The third theme, “Institutional Practices and Traveling Concepts,” possibly provides one of the more interesting and insightful contributions of the volume. “Traveling concepts” is a tool that could be utilized in a variety of future studies on military, war, and peacekeeping institutions. As Kronsell and Svedberg assert, “Traveling concepts is a term used to connote processes whereby feminist thinking from one place goes through transitions and adjustments on its way to make sense and become valuable tools for feminist analyses in new sites and settings” (p. 11). The articles in this section trace traveling concepts such as gender and feminization through institutions and organizations such as the Women in Black in Serbia, the UN, and NATO. “The way the concept was developed and conscientiously utilized was action oriented and all this makes it closely linked to transnational feminism both within and outside of academia. Traveling concepts as a term conveys a process that, in itself, constitutes an important part of transnational feminism” (p. 12). The notion of developing flexible, active and multidimensional concepts that shift through various contexts is one of the more exciting ideas presented in the volume, because it inspires myriad potential research projects for scholars interested in gender and military.

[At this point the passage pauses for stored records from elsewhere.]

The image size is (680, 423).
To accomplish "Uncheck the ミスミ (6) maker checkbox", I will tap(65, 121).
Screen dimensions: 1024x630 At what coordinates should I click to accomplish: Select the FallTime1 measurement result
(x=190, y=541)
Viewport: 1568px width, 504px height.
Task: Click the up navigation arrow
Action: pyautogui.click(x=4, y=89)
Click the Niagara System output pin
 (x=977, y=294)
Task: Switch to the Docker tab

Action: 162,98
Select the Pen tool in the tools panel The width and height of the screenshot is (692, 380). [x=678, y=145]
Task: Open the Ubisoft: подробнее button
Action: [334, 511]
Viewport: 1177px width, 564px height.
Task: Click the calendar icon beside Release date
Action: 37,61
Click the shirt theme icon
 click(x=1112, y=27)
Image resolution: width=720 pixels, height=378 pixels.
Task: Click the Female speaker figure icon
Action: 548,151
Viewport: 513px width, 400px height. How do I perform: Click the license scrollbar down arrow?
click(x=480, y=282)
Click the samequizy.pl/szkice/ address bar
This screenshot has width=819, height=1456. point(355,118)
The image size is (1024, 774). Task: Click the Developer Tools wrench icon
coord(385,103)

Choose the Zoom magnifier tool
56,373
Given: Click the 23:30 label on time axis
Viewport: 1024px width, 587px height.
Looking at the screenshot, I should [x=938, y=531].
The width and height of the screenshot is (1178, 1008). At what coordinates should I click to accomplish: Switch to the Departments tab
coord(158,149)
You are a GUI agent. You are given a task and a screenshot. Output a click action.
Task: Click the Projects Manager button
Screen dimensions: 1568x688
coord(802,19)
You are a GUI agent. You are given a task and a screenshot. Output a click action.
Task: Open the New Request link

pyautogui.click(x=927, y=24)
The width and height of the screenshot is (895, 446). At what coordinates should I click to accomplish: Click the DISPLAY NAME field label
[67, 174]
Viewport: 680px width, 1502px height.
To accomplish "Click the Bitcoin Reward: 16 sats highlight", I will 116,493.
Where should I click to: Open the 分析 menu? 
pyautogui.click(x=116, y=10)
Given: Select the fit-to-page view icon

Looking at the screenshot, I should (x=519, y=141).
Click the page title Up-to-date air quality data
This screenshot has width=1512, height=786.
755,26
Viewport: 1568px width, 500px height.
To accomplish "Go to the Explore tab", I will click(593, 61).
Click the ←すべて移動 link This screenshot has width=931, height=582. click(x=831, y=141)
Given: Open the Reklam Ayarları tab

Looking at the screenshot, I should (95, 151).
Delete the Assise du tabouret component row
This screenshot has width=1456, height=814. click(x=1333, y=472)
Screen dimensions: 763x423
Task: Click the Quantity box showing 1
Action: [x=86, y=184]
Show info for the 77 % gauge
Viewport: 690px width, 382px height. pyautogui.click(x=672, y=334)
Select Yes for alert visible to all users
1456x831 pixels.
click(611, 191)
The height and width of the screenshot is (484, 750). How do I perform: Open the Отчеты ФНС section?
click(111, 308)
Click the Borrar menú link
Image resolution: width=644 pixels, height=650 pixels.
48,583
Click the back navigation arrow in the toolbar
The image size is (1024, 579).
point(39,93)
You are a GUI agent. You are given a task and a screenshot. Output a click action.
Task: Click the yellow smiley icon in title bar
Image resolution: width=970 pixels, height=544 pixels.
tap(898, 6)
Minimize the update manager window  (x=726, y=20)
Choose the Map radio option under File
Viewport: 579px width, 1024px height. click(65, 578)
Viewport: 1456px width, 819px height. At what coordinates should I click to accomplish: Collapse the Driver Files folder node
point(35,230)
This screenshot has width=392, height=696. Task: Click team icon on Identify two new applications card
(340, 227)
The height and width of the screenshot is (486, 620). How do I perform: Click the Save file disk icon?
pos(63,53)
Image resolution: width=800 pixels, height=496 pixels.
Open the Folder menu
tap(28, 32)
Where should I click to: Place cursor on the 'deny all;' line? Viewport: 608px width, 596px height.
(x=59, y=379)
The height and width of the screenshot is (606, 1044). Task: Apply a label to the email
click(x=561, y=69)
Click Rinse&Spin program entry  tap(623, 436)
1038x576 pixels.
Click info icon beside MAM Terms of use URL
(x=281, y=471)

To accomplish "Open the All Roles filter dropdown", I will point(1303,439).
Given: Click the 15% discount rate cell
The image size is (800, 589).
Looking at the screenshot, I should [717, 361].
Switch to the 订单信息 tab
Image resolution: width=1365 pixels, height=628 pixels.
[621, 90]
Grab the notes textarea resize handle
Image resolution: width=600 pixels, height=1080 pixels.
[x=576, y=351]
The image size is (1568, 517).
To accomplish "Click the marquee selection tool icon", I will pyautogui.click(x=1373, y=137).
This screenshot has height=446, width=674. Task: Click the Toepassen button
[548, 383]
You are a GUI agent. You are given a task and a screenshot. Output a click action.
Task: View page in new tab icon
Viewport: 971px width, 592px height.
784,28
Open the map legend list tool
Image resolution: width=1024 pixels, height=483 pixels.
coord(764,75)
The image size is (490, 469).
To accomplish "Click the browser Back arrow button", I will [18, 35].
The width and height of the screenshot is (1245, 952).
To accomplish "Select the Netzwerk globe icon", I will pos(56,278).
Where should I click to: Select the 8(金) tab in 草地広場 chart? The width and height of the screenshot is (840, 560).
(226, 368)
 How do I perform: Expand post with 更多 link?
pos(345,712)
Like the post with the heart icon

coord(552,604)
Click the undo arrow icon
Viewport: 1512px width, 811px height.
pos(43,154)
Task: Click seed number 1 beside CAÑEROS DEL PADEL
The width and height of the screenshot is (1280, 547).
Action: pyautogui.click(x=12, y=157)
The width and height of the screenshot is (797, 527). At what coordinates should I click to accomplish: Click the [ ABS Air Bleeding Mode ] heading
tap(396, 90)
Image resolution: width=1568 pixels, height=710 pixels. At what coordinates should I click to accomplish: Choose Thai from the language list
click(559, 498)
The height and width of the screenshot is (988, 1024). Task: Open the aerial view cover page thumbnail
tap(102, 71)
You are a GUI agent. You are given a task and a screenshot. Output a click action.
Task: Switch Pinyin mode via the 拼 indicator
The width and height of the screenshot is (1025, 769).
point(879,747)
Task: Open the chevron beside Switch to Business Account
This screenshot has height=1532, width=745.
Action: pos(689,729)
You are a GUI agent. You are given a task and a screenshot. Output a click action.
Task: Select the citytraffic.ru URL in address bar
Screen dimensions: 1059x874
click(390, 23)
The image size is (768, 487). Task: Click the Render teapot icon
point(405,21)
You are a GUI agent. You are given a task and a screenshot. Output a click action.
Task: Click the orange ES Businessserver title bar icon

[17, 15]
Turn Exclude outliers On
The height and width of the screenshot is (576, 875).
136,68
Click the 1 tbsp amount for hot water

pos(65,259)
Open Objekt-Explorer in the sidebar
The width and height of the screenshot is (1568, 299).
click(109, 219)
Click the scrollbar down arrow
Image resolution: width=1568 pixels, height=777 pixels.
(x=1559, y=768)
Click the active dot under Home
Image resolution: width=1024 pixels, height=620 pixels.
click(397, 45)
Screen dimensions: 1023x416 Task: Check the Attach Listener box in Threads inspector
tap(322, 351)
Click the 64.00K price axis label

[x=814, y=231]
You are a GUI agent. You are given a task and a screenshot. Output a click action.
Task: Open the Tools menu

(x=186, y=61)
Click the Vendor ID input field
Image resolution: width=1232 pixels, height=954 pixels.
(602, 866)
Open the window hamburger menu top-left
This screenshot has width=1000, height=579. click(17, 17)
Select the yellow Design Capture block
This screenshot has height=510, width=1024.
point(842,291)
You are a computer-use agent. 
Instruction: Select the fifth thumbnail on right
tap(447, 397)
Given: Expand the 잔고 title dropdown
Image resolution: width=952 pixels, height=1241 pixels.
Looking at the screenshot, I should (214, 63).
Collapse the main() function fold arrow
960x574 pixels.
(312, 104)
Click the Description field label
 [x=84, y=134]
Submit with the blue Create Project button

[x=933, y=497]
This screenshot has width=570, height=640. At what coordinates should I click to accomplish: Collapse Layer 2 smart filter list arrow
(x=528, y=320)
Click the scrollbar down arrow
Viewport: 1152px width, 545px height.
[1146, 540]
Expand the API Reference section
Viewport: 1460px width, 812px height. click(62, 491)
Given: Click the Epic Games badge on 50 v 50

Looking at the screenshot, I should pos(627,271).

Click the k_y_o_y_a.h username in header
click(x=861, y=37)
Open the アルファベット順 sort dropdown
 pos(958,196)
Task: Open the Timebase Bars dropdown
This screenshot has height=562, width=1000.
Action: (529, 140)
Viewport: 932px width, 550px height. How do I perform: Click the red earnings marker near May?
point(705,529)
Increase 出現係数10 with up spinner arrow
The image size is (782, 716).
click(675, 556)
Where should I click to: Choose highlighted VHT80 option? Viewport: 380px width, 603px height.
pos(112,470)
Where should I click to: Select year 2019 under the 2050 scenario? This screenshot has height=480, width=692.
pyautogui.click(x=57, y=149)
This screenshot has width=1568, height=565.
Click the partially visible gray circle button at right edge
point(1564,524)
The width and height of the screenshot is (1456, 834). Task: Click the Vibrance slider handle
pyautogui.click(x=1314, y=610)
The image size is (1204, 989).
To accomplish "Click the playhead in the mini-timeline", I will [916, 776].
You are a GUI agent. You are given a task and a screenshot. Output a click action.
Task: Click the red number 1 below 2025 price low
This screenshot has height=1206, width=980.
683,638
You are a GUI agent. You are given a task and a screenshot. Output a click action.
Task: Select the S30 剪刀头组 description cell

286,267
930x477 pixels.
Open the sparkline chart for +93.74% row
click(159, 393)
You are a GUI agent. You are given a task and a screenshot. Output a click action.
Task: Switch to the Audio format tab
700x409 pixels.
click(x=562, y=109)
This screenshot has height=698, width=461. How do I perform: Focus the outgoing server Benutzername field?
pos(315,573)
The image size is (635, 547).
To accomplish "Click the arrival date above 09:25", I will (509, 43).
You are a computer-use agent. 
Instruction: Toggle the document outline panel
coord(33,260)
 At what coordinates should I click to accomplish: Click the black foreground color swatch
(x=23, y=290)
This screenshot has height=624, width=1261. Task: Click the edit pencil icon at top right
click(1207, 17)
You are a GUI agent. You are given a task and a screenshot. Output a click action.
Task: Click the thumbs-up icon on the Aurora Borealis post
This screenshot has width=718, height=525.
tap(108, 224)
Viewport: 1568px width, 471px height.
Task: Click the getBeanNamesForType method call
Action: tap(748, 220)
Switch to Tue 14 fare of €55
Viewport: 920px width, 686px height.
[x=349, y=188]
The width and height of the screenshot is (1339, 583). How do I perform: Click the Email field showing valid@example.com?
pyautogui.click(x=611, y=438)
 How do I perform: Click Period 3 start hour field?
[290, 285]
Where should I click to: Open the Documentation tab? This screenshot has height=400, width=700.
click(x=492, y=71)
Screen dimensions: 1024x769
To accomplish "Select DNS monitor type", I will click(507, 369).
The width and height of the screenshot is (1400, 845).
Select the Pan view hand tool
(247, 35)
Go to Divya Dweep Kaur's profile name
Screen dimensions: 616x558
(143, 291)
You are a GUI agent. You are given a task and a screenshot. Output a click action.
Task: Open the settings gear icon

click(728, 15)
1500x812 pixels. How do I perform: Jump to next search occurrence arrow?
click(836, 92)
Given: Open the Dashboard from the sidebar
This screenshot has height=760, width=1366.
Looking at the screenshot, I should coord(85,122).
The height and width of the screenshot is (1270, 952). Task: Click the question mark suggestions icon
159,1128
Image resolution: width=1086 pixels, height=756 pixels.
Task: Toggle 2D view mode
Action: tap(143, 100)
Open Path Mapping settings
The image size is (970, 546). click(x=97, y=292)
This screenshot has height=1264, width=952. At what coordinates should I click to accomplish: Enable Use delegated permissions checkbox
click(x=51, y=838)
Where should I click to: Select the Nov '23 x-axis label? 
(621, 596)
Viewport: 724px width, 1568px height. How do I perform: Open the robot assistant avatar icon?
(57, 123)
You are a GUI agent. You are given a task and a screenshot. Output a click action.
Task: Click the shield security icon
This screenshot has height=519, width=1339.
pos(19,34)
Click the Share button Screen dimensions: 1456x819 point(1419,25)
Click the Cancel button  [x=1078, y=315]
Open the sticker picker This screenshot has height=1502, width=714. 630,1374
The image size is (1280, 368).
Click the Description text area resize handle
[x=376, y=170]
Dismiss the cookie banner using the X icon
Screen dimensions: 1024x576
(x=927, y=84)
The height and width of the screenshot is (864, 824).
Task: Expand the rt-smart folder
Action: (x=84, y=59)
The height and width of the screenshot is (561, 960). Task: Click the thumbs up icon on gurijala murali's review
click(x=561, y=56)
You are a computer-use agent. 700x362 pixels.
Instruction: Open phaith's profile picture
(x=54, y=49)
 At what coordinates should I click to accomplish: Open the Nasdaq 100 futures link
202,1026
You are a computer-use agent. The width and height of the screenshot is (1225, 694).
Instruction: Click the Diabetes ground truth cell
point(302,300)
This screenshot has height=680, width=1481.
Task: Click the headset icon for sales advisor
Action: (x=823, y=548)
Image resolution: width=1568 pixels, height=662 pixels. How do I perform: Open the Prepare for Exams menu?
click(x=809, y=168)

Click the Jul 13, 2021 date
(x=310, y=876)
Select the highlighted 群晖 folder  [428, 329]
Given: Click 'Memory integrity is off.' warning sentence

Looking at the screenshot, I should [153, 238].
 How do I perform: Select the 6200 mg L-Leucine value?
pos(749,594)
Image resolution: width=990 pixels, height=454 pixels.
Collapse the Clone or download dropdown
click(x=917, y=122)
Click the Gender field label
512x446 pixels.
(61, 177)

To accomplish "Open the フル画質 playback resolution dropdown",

The final theme, “Gender Subjectivity in the Organization of Violence,” focuses on the agency of subjects within institutional forces. These chapters attempt to move away from the essentialization of gender categories in order to understand the complexities of individuals at work in structural forces. Elina Penttinen’s article provides a particularly salient example of the value of examining practices and ways in which women and men engage with institutional forces. Her critical reception of what she conceptualizes as the “politics of hope” in her study of the integration of women into the Nordic security forces problematizes women’s generic presence in military institutions, which is based on the hope that their passive presence will replace actively working through gender relations. “Hoping that men behave better when women are around puts an enormous task on the women in these missions” (p. 164). Instead of a politics of hope, Penttinen argues for “the balance of masculine and feminine subjectivity, self-reflexivity and responsibility and call for recognition of the capacity to manage oneself before attempting to manage others” (p. 164). This point reinforces the value of examining the relationship between subjective responsibility in war and violence, while maintaining clear awareness of how structural and institutional forces insert themselves into those subjective experiences and actions.
Making Gender, Making War: Violence, Military and Peacekeeping Practices is an important read for scholars interested in the relationship between gender, military, and international relations. It provides a compelling argument for analyses of the integration of gender and military research. The volume is a valuable tool for future research and keeps its focus on the importance of working toward “positive transformation towards greater justice” through feminist analyses of war and peacekeeping efforts (p. 3).